● **Recorded information**:
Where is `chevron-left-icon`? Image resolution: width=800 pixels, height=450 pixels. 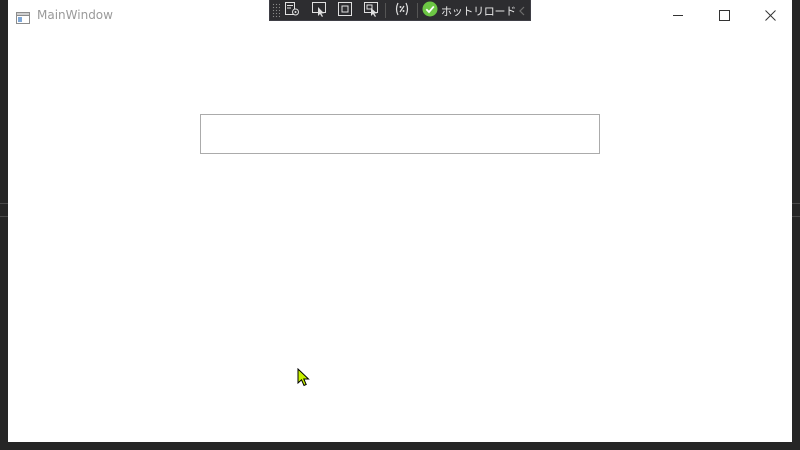 chevron-left-icon is located at coordinates (522, 10).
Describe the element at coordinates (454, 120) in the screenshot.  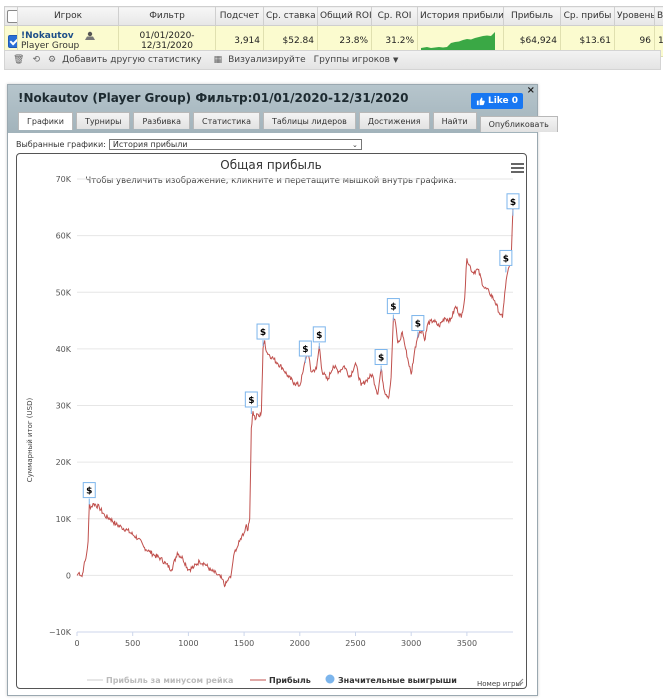
I see `tab-find: Найти` at that location.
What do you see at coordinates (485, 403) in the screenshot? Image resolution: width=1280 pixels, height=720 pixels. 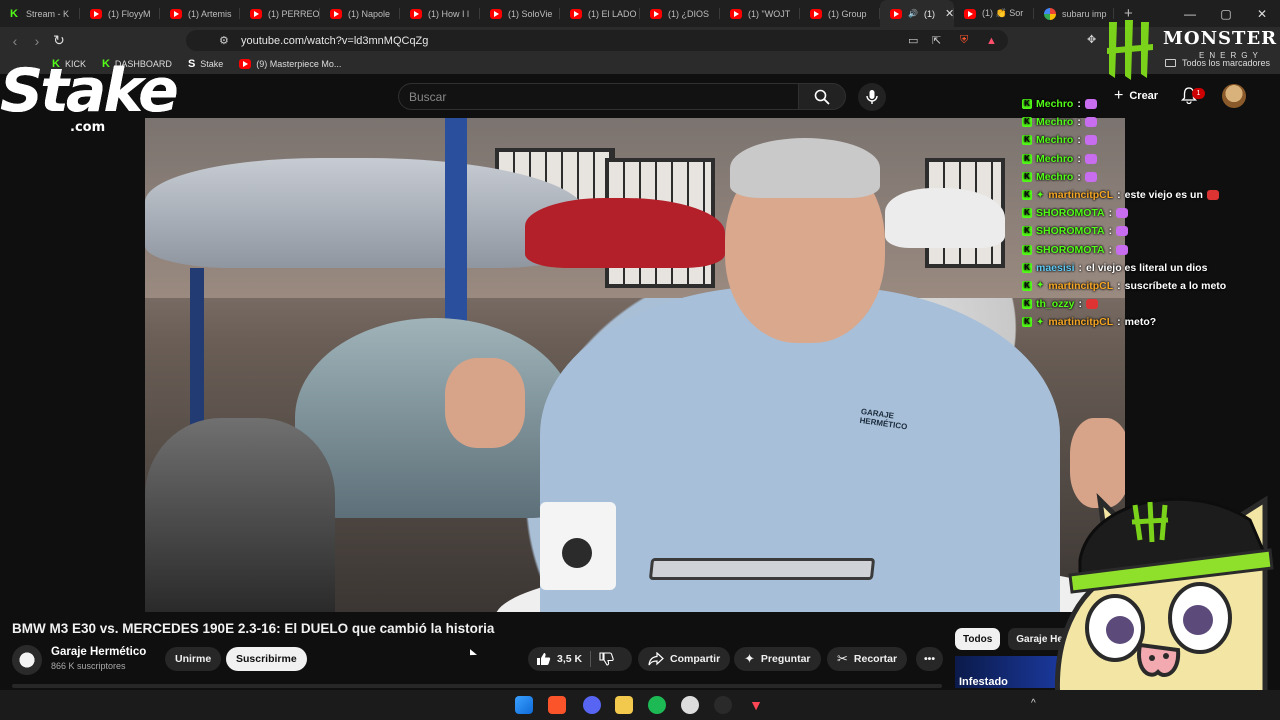 I see `presenter-hand` at bounding box center [485, 403].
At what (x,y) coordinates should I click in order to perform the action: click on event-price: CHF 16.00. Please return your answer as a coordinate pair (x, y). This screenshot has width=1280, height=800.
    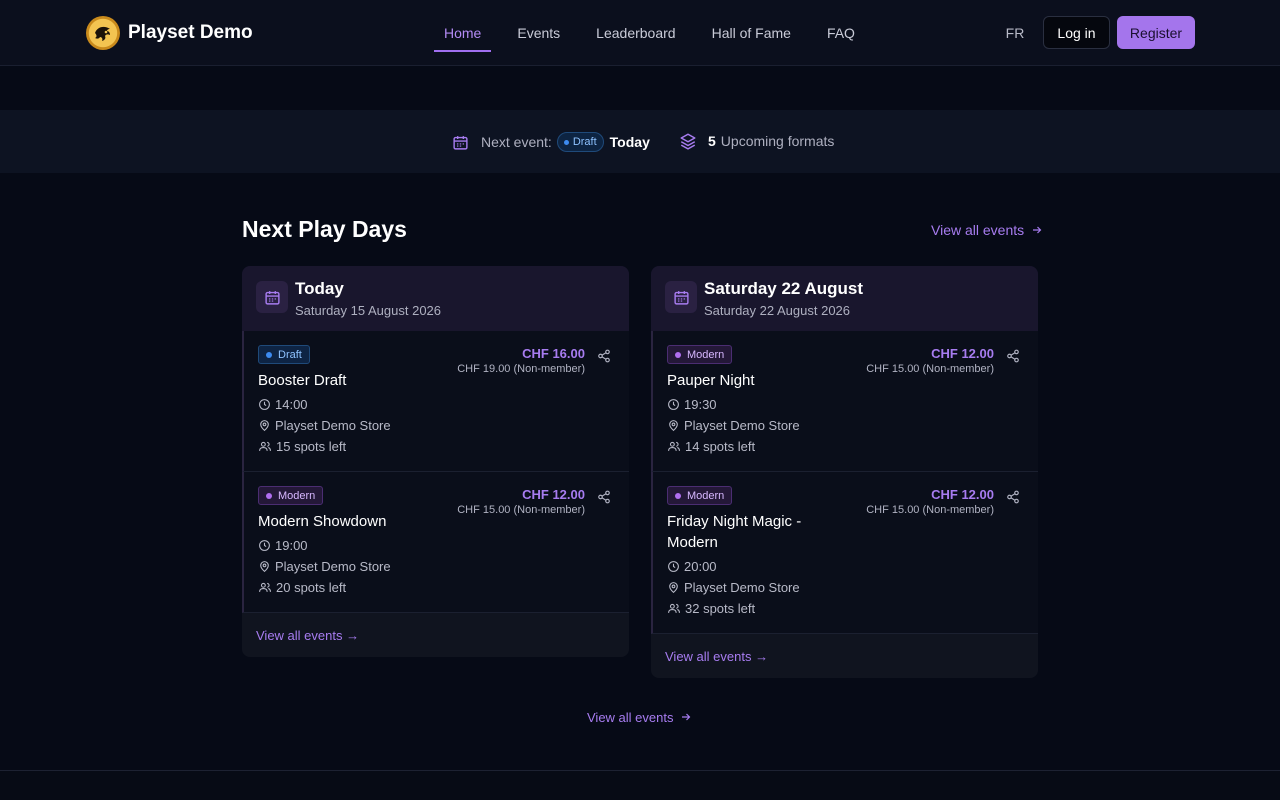
    Looking at the image, I should click on (554, 354).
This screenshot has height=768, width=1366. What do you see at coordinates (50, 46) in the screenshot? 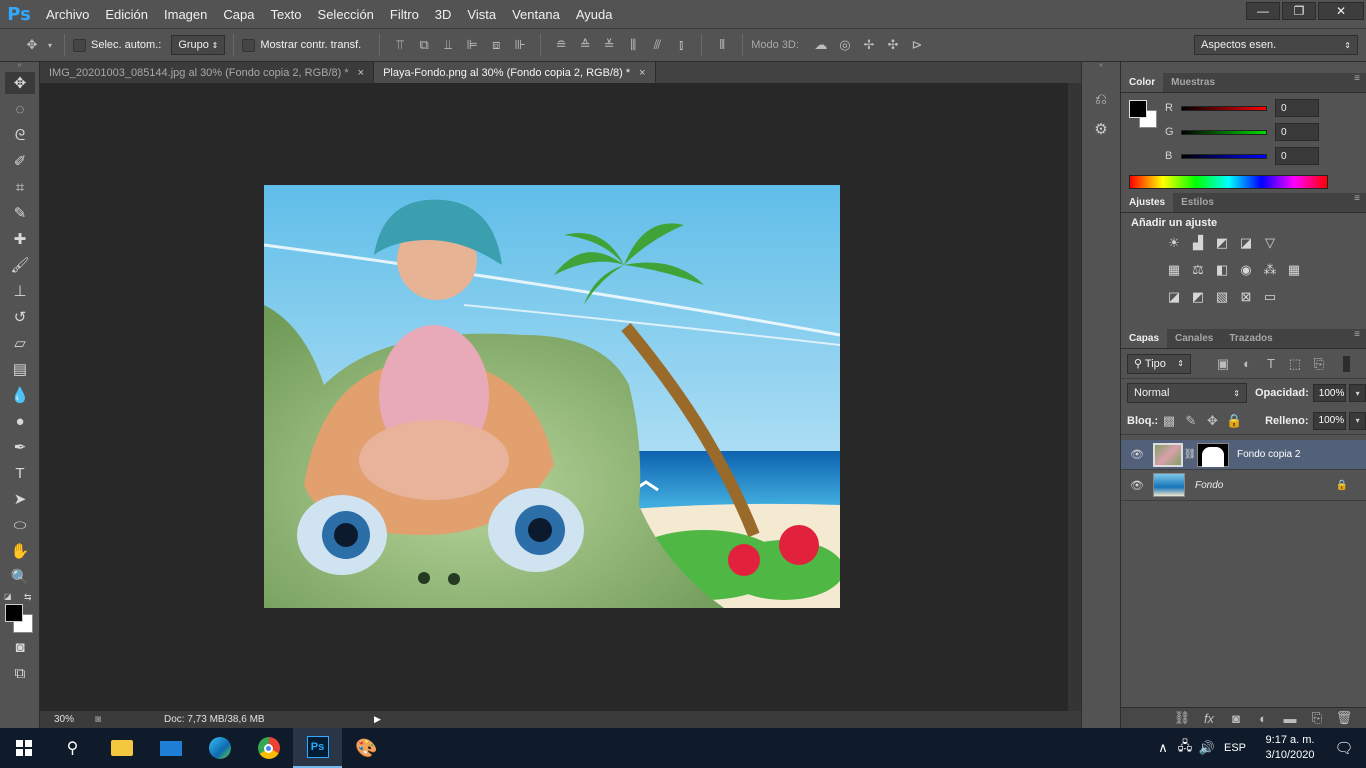
I see `tool-preset-chevron-icon: ▾` at bounding box center [50, 46].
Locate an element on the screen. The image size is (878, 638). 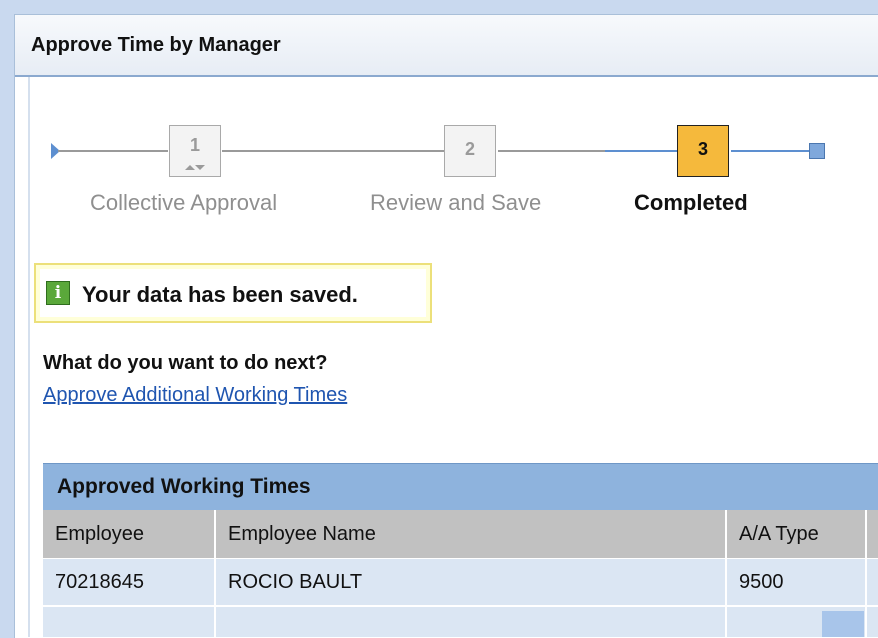
cell-text: ROCIO BAULT is located at coordinates (296, 582).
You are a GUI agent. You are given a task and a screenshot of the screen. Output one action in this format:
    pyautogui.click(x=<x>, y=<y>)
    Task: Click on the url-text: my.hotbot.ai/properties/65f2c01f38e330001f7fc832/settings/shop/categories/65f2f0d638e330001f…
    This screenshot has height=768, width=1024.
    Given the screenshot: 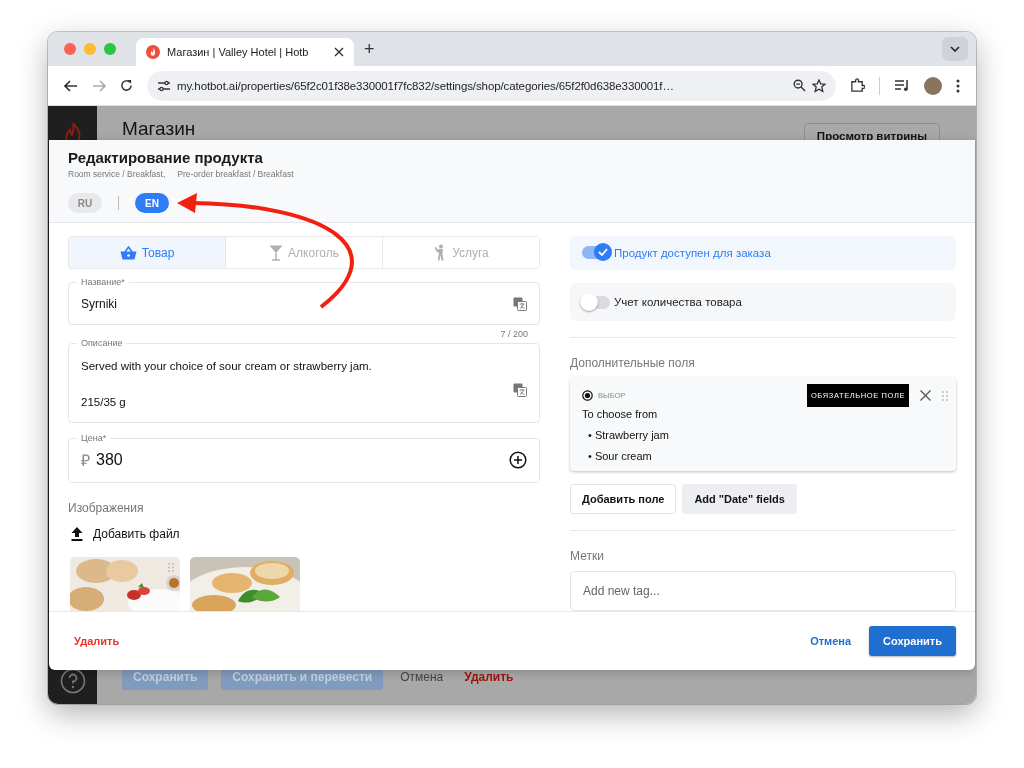 What is the action you would take?
    pyautogui.click(x=426, y=86)
    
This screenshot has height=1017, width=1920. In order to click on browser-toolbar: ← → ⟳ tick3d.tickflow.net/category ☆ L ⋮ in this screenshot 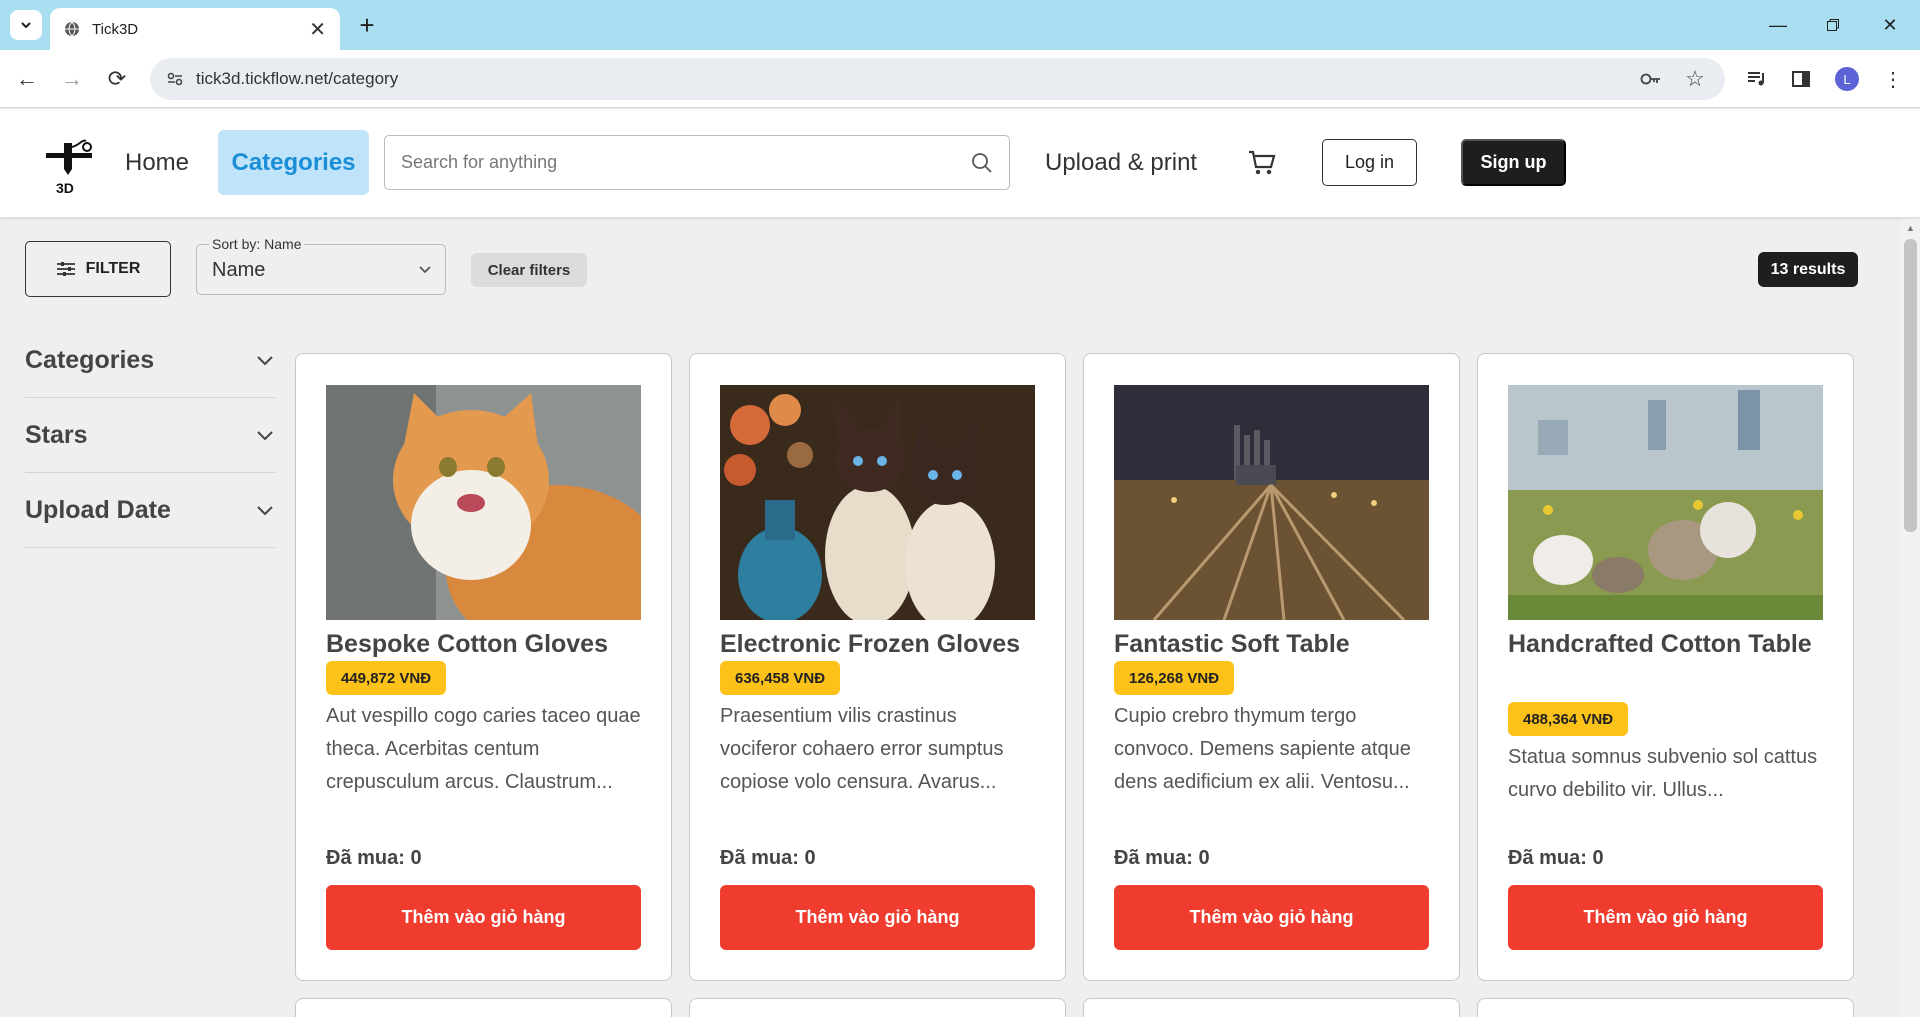, I will do `click(960, 79)`.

● **Work request**: Copy the rows above word for word, starting at the line containing "Locate an element" and ending at the line containing "cell-text: ROCIO BAULT", both lines included, and leave out the pictures.

● **Solution below**:
Locate an element on the screen. The image size is (878, 638). 
cell-text: ROCIO BAULT is located at coordinates (296, 582).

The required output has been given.